SELECT property_use,
       COUNT(*)
FROM vc_bldg_permits
WHERE property_use LIKE '%Dwelling%'
GROUP BY property_use
ORDER BY COUNT(*) DESC

 * postgresql://postgres:***@localhost:5432/vancouver_issued_permit
39 rows affected.


property_use,count
Dwelling Uses,24216
"Dwelling Uses,Retail Uses",112
"Dwelling Uses,Parking Uses",48
"Dwelling Uses,Service Uses",33
"Dwelling Uses,Office Uses,Retail Uses",27
"Dwelling Uses,Office Uses",26
"Dwelling Uses,Parking Uses,Retail Uses",23
"Dwelling Uses,Retail Uses,Service Uses",21
"Dwelling Uses,Institutional Uses",18
"Dwelling Uses,Parking Uses,Retail Uses,Service Uses",16


In [30]:
%%sql
--Top 10 specific category of permits issued related to dwelling and house

SELECT specific_use_category,
       COUNT(*),
       RANK() OVER (ORDER BY COUNT(*) DESC)
FROm vc_bldg_permits
WHERE specific_use_category LIKE '%House%' OR specific_use_category  LIKE '%Dwelling%'
GROUP BY specific_use_category
ORDER BY COUNT(*) DESC
LIMIT 10

 * postgresql://postgres:***@localhost:5432/vancouver_issued_permit
10 rows affected.

# TASK DETAILS:
In the SQL notebook excerpt on Vancouver building permits, what count does the first query report for the property use "Dwelling Uses" alone?

# EXTRACTED RECORDS:
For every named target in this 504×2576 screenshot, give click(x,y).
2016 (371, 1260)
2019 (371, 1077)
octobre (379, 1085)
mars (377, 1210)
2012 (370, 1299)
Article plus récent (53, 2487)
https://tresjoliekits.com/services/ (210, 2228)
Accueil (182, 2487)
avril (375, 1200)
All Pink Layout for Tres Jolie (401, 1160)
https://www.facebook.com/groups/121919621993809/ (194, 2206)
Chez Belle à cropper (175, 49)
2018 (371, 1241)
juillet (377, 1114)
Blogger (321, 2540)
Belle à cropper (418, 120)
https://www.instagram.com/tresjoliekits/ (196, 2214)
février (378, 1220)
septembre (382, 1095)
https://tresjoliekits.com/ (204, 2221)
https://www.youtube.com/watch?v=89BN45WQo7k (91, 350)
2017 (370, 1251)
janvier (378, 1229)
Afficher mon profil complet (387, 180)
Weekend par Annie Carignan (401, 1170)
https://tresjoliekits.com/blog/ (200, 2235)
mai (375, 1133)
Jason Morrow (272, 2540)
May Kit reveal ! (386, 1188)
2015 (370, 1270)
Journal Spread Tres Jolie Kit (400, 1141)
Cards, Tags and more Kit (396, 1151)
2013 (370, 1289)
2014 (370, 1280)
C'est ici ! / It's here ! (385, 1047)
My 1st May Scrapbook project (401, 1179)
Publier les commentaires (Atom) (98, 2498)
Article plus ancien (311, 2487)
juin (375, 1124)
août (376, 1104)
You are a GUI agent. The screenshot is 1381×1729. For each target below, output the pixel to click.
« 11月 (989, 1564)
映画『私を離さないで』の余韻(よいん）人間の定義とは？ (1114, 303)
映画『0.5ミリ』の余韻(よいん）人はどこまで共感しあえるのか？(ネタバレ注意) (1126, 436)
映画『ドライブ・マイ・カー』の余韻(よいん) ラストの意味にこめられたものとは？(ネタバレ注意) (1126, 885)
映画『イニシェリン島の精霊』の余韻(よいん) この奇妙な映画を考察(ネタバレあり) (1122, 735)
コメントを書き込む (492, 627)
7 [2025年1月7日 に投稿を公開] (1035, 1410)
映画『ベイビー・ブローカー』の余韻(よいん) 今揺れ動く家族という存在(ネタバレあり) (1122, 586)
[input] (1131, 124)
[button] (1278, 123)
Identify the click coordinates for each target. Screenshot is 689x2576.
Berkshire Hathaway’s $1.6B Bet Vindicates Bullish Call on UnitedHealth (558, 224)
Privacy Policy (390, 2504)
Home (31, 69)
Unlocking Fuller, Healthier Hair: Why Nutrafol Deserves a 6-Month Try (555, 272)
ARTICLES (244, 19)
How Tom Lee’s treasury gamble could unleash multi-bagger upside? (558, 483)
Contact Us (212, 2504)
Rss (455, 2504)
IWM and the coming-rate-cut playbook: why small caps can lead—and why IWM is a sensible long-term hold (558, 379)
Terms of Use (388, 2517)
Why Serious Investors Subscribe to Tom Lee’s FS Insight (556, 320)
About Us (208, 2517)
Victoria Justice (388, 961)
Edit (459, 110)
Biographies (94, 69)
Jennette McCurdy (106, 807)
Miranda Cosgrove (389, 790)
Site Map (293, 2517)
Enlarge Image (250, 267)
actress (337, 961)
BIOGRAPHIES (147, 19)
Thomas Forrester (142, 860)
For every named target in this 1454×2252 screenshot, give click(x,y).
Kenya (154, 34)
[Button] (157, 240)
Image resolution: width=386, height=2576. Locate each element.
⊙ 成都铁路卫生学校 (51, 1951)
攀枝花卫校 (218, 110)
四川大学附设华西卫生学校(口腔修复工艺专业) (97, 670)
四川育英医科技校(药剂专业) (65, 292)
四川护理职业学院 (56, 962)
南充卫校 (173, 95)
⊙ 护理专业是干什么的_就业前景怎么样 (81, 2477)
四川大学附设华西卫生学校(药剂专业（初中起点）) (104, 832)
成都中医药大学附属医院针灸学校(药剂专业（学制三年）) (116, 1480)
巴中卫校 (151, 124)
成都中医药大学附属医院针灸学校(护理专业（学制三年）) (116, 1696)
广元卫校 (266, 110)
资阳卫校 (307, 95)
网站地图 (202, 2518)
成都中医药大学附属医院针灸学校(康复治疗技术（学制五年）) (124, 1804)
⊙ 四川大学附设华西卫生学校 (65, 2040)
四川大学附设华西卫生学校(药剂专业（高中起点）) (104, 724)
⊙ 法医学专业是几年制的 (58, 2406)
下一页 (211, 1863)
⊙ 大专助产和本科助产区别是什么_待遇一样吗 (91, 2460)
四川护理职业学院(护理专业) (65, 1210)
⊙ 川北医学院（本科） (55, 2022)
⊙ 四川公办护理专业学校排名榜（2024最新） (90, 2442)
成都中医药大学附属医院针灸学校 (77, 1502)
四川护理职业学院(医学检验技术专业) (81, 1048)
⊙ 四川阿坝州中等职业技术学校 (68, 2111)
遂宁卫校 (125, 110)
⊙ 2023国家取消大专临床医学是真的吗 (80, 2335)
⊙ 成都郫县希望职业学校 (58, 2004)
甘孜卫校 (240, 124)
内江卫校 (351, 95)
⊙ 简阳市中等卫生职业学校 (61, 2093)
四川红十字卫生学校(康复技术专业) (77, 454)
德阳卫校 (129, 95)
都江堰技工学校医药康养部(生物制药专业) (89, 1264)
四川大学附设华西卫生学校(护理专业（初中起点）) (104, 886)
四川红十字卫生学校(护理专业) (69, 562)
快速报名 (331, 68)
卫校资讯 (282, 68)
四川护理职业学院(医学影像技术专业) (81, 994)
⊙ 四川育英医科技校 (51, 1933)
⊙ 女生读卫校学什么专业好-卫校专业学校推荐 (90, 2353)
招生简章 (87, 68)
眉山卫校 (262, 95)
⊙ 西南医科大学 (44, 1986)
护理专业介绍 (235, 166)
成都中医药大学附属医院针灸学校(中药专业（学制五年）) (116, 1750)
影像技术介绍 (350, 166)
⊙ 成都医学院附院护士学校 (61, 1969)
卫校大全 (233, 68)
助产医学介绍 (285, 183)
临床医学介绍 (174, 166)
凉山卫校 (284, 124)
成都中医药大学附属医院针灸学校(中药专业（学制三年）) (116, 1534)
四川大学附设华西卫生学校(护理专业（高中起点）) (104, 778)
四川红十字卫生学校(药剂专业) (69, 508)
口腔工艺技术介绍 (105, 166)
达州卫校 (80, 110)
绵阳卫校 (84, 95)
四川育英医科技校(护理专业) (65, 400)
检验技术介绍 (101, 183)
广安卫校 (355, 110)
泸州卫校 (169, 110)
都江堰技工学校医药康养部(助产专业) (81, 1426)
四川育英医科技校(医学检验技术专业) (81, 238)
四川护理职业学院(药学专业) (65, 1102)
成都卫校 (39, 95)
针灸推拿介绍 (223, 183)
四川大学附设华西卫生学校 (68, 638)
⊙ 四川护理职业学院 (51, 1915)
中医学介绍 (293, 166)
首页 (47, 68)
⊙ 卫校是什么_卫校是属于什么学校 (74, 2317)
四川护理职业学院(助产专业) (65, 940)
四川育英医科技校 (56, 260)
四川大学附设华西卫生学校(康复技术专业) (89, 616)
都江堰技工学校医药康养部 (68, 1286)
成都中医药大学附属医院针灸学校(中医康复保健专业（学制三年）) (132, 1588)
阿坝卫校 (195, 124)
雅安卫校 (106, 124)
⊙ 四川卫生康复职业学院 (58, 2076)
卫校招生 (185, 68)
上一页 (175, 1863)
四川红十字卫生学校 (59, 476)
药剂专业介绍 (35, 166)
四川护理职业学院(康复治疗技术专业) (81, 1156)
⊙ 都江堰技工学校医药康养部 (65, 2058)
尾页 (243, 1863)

# THE ANSWER:
24216